Emsal nitelikte 10 HD sinin 19.01.2015 tarih 2014/9565 esas 2015/665 karar sayılı ilamında ve benzer şekilde 5434 sayılı yasaya tabi olanların değişik sebeplerle açtıkları davalarda da verilen 10 HD si kararları incelendiğinde, 5510 sayılı yasanın yürürlüğü girdiği 01.10.2008 den önce 5434 sayılı yasaya tabi olarak çalışmaya başlayanlann 5510 sayılı yasanın 101.maddesi ile geçici 4.maddesi düzenlemesine göre, 5510 sayılı yasanın yürürlüğünden önce 5434 sayılı yasaya tabi olarak emekli sandığı iştirakçisi olanlar bakımından 5434 sayılı yasanın uygulanmasının devam edeceği, 01.10.2008 den sonra sandık iştirakçisi olanlar için 5510 sayılı yasanın uygulanacağı, statü hukukuna tabi olanlar ile ilgili uyuşmazlıkların çözümünde görevli mahkemenin yasanın 101 ve geçici 4.maddesine göre belirleneceği, 101 madde ile ilgili Anayasa Mahkemesinin 22.12.2011 tarih, 2010/65 esas, 2011/169 karar sayılı ilamla birlikte yazdığı gerekçede, bu doğrultuda 5510 sayılı yasanın yürürlüğünden önce 5434 sayılı yasaya tabi çalışanlar için 5434 sayılı yasanın uygulanacağının açıkça ifade edildiğinin, bu itibarla sandık iştirakçisi ve emeklisi olanlarla bunların hak sahipleri yönünden 01.10.2008 den önce sandığa üye olanlar bakımından anılan yasanın uygulanması, buna göre de 5510 sayılı yasaya tabi olanlar için iş mahkemesi, 5434 sayılı yasaya tabi olanlar için idari işlem niteliği devam ettiğinden idari yargı yerinin görevli olduğu, Uyuşmazlık Mahkemesinin 05.12.2012 tarih 2012/751 esas 263 karar sayılı ilamında da bu yönde karar verildiği belirtilerek, benzer şekilde işitme cihazı bedeli tahsiline ilişkin açılan davanın idari yargı yönünde karar verilmesi sonucuna varıldığı anlaşılmıştır. Dava protez bedelinin kurumdan tahsiline yöneliktir. Davacının 5434 sayılı yasaya 5510 sayılı yasanın yürürlük tarihi 01.10.2008 den önce tabi olarak çalışmaya başlayıp emekli olduğu sabittir. Yukarıda yazılı 10 HD si kararı ve içeriğindeki Anayasa Mahkemesi İle Uyuşmazlık Mahkemesi Kararları gereği davanın adli yargıda değil idari yargıda görülmesi gerektiği anlaşılmakla aşağıdaki hüküm kurulmuştur.
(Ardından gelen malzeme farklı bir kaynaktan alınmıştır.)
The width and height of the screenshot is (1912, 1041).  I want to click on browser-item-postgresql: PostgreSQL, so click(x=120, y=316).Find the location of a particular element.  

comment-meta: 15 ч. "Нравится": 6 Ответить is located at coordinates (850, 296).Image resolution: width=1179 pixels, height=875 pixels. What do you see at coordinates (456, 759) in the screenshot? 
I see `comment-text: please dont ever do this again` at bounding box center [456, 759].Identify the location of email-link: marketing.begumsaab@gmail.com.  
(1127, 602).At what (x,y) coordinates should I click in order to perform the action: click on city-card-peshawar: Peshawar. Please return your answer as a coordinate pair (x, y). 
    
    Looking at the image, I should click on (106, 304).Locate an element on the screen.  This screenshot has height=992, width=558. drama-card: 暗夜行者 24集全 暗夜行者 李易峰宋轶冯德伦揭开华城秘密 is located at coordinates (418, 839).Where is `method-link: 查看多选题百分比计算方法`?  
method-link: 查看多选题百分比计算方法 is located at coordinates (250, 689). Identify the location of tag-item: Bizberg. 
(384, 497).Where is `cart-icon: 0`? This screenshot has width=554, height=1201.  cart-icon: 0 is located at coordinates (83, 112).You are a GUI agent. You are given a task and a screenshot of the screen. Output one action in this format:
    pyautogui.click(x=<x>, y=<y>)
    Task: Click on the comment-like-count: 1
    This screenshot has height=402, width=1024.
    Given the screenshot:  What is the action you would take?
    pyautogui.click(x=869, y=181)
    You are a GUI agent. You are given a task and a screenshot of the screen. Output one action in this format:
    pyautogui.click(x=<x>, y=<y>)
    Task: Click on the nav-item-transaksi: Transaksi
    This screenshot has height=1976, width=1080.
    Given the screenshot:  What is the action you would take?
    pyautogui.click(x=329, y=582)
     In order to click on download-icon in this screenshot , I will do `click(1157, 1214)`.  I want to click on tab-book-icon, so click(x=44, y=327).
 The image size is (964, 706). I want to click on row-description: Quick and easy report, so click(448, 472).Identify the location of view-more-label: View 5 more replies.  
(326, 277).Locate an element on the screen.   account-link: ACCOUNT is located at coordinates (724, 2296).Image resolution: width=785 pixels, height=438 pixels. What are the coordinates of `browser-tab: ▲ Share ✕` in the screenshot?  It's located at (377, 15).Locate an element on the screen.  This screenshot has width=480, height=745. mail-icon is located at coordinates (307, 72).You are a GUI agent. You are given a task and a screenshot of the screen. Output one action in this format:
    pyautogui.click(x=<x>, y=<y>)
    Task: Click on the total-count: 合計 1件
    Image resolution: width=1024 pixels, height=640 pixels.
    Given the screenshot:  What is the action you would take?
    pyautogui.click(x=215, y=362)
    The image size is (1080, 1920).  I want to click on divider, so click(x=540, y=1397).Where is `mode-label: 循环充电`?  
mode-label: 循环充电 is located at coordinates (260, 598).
HÜKÜM: Yukarıda açıklanan nedenlerle,

Yargıtay 10 HD nin 18/01/2013 tarih 2012/22157 esas 2013/393 karar sayılı emsal ilamı da dikkate alınarak dava dilekçesinin, davanın idari yargı yerinde görülmesi gerektiğinden görevsizlik sebebiyle REDDİNE…” karar vermiş; temyiz edilmesi üzerine Yargıtay 10.Hukuk Dairesince, 8.12.2016 gün ve E:2015/17113, K:2016/14705 sayı ile onanan karar kesinleşmiştir.

Davacı vekili bu kez aynı istemle, 6.3.2017 tarihinde idari yargı yerinde dava açmıştır.

ANKARA 3. İDARE MAHKEMESİ: 24.3.2017 gün ve E:2017/736 sayı ile,”(…) 5510 sayılı Sosyal Sigortalar ve Genel Sağlık Sigortası Kanununun 63. maddesinde, Kurumun, finansmanı sağlanacak sağlık hizmetlerinin teşhis ve tedavi yöntemleri ile (f) bendinde belirtilen sağlık hizmetlerinin türlerini, miktarlarını ve kullanım sürelerini, ödeme usul ve esaslarını Aile ve Sosyal Politikalar Bakanlığı ile Sağlık Bakanlığının görüşünü alarak belirlemeye yetkili olduğu belirtilmiştir.

Anılan Kanun'un "Uyuşmazlıkların Çözüm Yeri" başlıklı 101. maddesinde, bu Kanunda aksine hüküm bulunmayan hallerde, bu Kanun hükümlerinin uygulanmasıyla ilgili ortaya çıkan uyuşmazlıkların iş mahkemelerinde görüleceği hükme bağlanmıştır.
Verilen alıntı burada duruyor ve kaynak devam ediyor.